Cuando nací, “El Chiquitín” ya era de la familia. El perro de mi abuela. Una institución: cuzquito guardián, barullero, cariñoso y jefe de la pandilla. Si en casa de mi tío se carneaba, él lo sabía. Reunía a los perros del vecindario y se los llevaba a aprovechar las sobras, como un pequeño general de cuatro patas.
Mi abuela —madre de mi madre—un día cayó fulminada por un aneurisma. "Derrame cerebral", dijo el médico de la familia y sugirió no trasladarla: no había nada que hacer. "Mejor que muera en su casa", susurró, y todos acordaron. Se la acostó en su cama ancha, y comenzó la espera. El Chiquitín, inquieto, se metió debajo y ya no hubo forma de sacarlo. Él, que era un peluche viviente con nosotros, gruñía como una fiera si alguien intentaba moverlo. No comía, no salía, no se apartaba.
Al día siguiente, empezó a aullar. Mi madre, con la certeza de las mujeres sabias, dijo: “Él sabe”. Y así fue. Mi abuela murió al rato rodeada de sus amores, mientras El Chiquitín lloraba bajo su sombra.

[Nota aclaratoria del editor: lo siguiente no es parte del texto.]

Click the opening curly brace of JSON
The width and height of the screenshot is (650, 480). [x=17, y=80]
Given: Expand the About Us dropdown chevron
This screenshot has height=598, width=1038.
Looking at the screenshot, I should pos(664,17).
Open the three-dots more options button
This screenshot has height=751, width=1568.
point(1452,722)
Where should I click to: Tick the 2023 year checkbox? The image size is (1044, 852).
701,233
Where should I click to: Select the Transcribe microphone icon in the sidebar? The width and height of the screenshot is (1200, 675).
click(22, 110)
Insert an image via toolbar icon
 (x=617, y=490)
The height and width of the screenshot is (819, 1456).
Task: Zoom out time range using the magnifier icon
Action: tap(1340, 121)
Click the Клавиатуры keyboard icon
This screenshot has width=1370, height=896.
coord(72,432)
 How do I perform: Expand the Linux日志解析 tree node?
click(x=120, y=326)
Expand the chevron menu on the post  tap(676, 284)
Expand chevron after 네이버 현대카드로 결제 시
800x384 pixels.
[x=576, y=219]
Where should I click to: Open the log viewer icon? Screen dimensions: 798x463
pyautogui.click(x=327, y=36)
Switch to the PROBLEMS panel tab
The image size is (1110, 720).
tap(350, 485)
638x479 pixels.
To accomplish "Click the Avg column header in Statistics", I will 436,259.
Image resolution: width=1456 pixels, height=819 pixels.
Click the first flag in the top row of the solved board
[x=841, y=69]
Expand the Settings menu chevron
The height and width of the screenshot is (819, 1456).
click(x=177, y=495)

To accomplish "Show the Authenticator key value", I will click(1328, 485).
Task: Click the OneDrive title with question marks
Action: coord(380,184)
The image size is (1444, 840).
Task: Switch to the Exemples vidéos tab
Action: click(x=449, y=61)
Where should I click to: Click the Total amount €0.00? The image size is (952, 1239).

Ni cuando llegaron los de la funeraria quiso moverse. “Déjenlo”, dijeron los hombres, y la familia salió del cuarto. Cuando volvieron a entrar, el cuerpo ya estaba en el cajón, y El Chiquitín salió solo. Comió, bebió, hizo sus cosas, y se acurrucó en su cucha. Pero cuando la habitación del velorio quedó armada, él regresó, esta vez debajo del ataúd. Y de allí no se movió hasta que mis tíos y mi padre trasladaron el féretro al coche fúnebre.
El cortejo comenzó a avanzar y El Chiquitín lo siguió trotando al lado. El cementerio quedaba lejos de la casa. Yo, con mis trece años y mi pena a cuestas, lo vi correr como si su deber fuera escoltarla hasta el final. El cortejo hizo varias paradas, pero cuando alguien intentaba subirlo a algún auto se alejaba, esquivo, para luego volver al trote, atado a su misión.
Se mantuvo al lado de la tumba mientras el ataúd descendía hacia la tierra definitiva. Aulló un par de veces acrecentando las lágrimas de la familia y una vez terminado todo, sin resistencia, subió al coche, y regresó acurrucado entre mi hermana y yo.
Entró a la casona y fue directo a su cucha. Nunca más entró al cuarto de la abuela. Y murió tres meses después.